In response, Costner’s attorney Marty Singer called the reports “an absolute lie.”

“It’s ridiculous—and anyone suggesting it shouldn’t be believed for one second,” Singer told Puck in February. “As everyone who knows anything about Kevin is well aware, he is incredibly passionate about the show and has always gone way above and beyond to ensure its success.”

Costner reportedly blamed script delays for the production issues; Sheridan writes every episode of Yellowstone and its spinoffs himself, and reportedly got behind schedule on delivering episodes. Costner reportedly made himself available for filming in both late 2022 and early 2023, but the scripts were not ready.

“Kevin’s been extremely cooperative with working with Taylor and his production company, 101 Studios,” a source told the New York Post. “They were supposed to shoot the second chapter of season five late last year, but they just didn’t have the scripts.”

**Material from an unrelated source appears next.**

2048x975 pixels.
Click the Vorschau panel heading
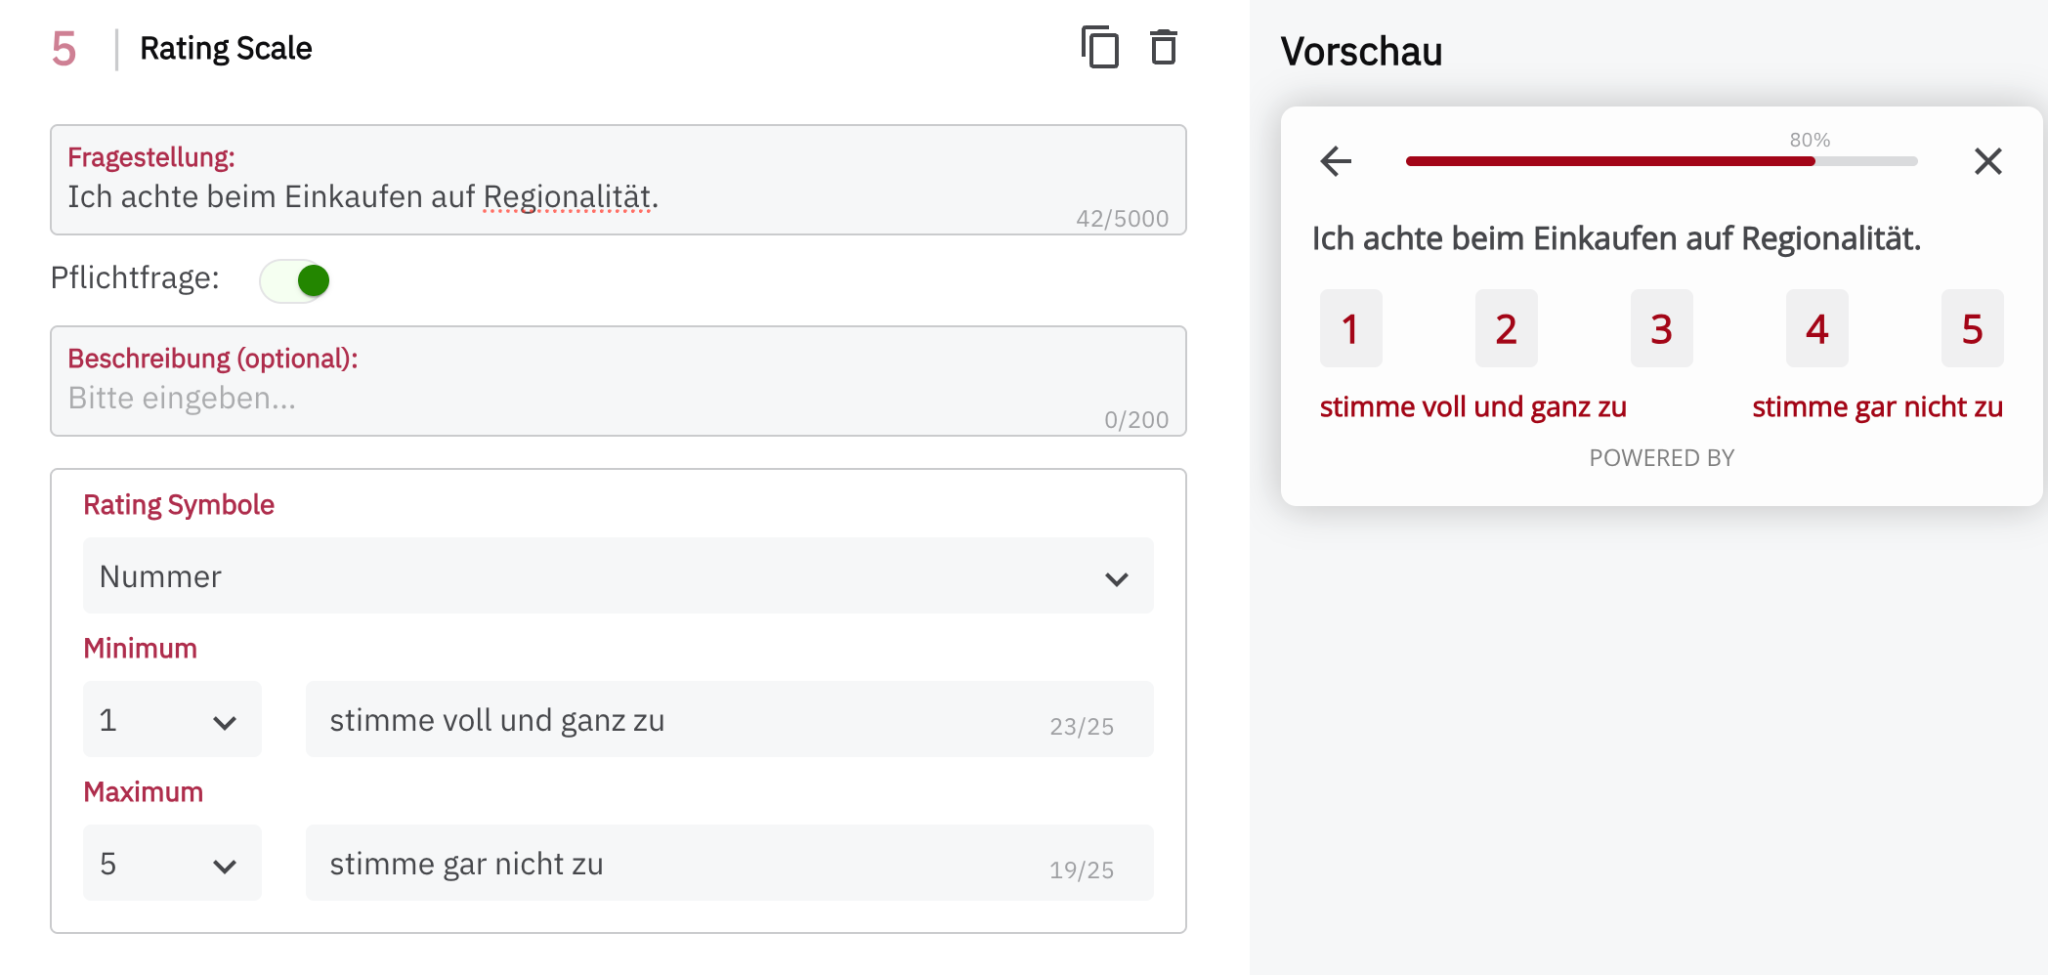[x=1362, y=51]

Whatever happened between Costner and Sheridan behind the scenes, Paramount ultimately decided to end Yellowstone in its current form following the conclusion of the still-incomplete Season 5B. The studio instead greenlit a sequel series, which will reportedly star Matthew McConaughey and is expected to bring back a number of other Yellowstone cast members without Costner.

Yellowstone has been the cornerstone on which we have launched an entire universe of global hits — from 1883 to Tulsa King, and I am confident our Yellowstone sequel will be another big hit, thanks to the brilliant creative mind of Taylor Sheridan and our incredible casts who bring these shows to life,” said Chris McCarthy, president and CEO of Showtime/MTV Entertainment Studios, in a statement in May.

“The Dutton story continues, picking up where Yellowstone leaves off in another epic tale. We are thrilled to bring this new journey to audiences around the world,” added David Glasser, CEO of 101 Studios, who produces Yellowstone.

Sheridan is also working on a second season of Yellowstone prequel 1923, and another spinoff in the Yellowstone universe, set around the franchise’s rival 6666 ranch. The prolific producer also oversees a number of other dramas for Paramount, including the Zoe Saldana and Nicole Kidman series Special Ops: Lioness, Sylvester Stallone’s Tulsa King, Jeremy Renner’s Mayor of Kingstown and the upcoming David Oyelowo limited series Lawmen: Bass Reeves.